TEXT SHOWN ▸

%%

Anonymous Monk has asked for the wisdom of the Perl Monks concerning the following question:

I have a text file that has numerous entries that look like the following:
Drive at Tray 0, Slot 5
Raw capacity: 68.366 GB
Usable capacity: 67.866 GB
Current data rate: 2 Gbps
Product ID: ST373453FC
Mode: Unassigned
What i want is the average Raw Capacity(68.366 in this example)for all unassigned drives. The problem is their are assigned and unassinged drives. so is their anyway to search on Unassigned and get Raw capacity for just unassigned? thanks for any help.

Replies are listed 'Best First'.
Re: Get Unassigned drive average
by BrowserUk (Patriarch) on Dec 30, 2005 at 14:20 UTC

    Something like this?

    #! perl -slw use strict; $/ = 'Drive'; while( <DATA> ) { print "$1 : $2" if m[(Tray .*?)\nRaw capacity: (.*?)\n.*Unassigned +]s; } __DATA__ Drive at Tray 0, Slot 1 Raw capacity: 68.366 GB Usable capacity: 67.866 GB Current data rate: 2 Gbps Product ID: ST373453FC Mode: Assigned Drive at Tray 0, Slot 2 Raw capacity: 68.366 GB Usable capacity: 67.866 GB Current data rate: 2 Gbps Product ID: ST373453FC Mode: Unassigned Drive at Tray 0, Slot 3 Raw capacity: 68.366 GB Usable capacity: 67.866 GB Current data rate: 2 Gbps Product ID: ST373453FC Mode: Assigned Drive at Tray 0, Slot 4 Raw capacity: 68.366 GB Usable capacity: 67.866 GB Current data rate: 2 Gbps Product ID: ST373453FC Mode: Unassigned Drive at Tray 0, Slot 5 Raw capacity: 68.366 GB Usable capacity: 67.866 GB Current data rate: 2 Gbps Product ID: ST373453FC Mode: Assigned

    Output

    P:\test>junk3 Tray 0, Slot 2 : 68.366 GB Tray 0, Slot 4 : 68.366 GB

    Examine what is said, not who speaks -- Silence betokens consent -- Love the truth but pardon error.
    Lingua non convalesco, consenesco et abolesco. -- Rule 1 has a caveat! -- Who broke the cabal?
    "Science is about questioning the status quo. Questioning authority".
    In the absence of evidence, opinion is indistinguishable from prejudice.

%%

COMPLETE THE FOLLOWING ▸
(a) According to the Perl Monks thread, who posted the reply, and on what date?
(b) Please transcribe the Perl Monks thread starting with "I have a text" and going on through "Something like this?".
(c) Condense the paragraph of the Perl Monks thread that begins "What i want is the average Raw Capacity" into a shorter version that keeps its main facts.

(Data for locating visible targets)
%%

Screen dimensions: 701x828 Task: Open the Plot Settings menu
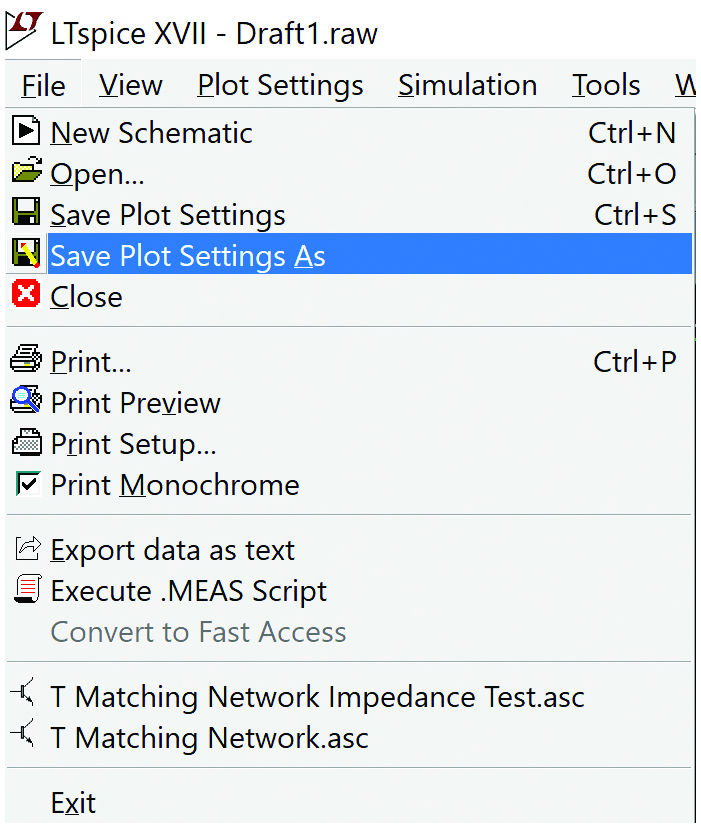click(281, 85)
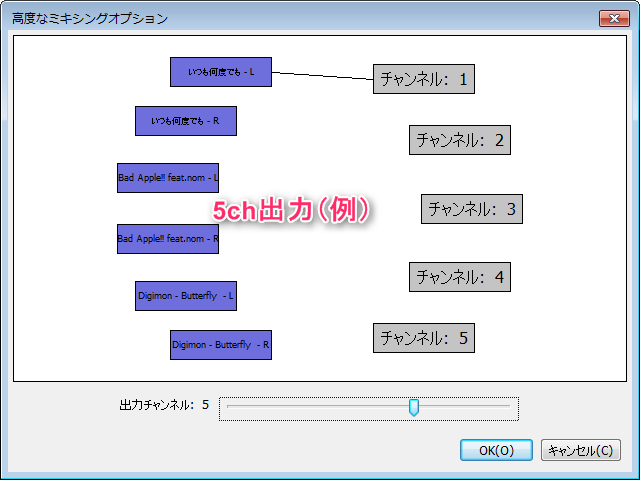Click slider track left of the thumb
640x480 pixels.
click(318, 407)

%%

ANSWERS TO THE EXERCISE ▸
(a) BrowserUk posted the reply on Dec 30, 2005.

(b)
I have a text file that has numerous entries that look like the following:
Drive at Tray 0, Slot 5
Raw capacity: 68.366 GB
Usable capacity: 67.866 GB
Current data rate: 2 Gbps
Product ID: ST373453FC
Mode: Unassigned
What i want is the average Raw Capacity(68.366 in this example)for all unassigned drives. The problem is their are assigned and unassinged drives. so is their anyway to search on Unassigned and get Raw capacity for just unassigned? thanks for any help.

Replies are listed 'Best First'.
Re: Get Unassigned drive average
by BrowserUk (Patriarch) on Dec 30, 2005 at 14:20 UTC

    Something like this?

(c) The goal is the average raw capacity (68.366 in the example) of all unassigned drives. Because the file lists both assigned and unassigned drives, the question is whether a search on "Unassigned" can return the raw capacity of those drives alone.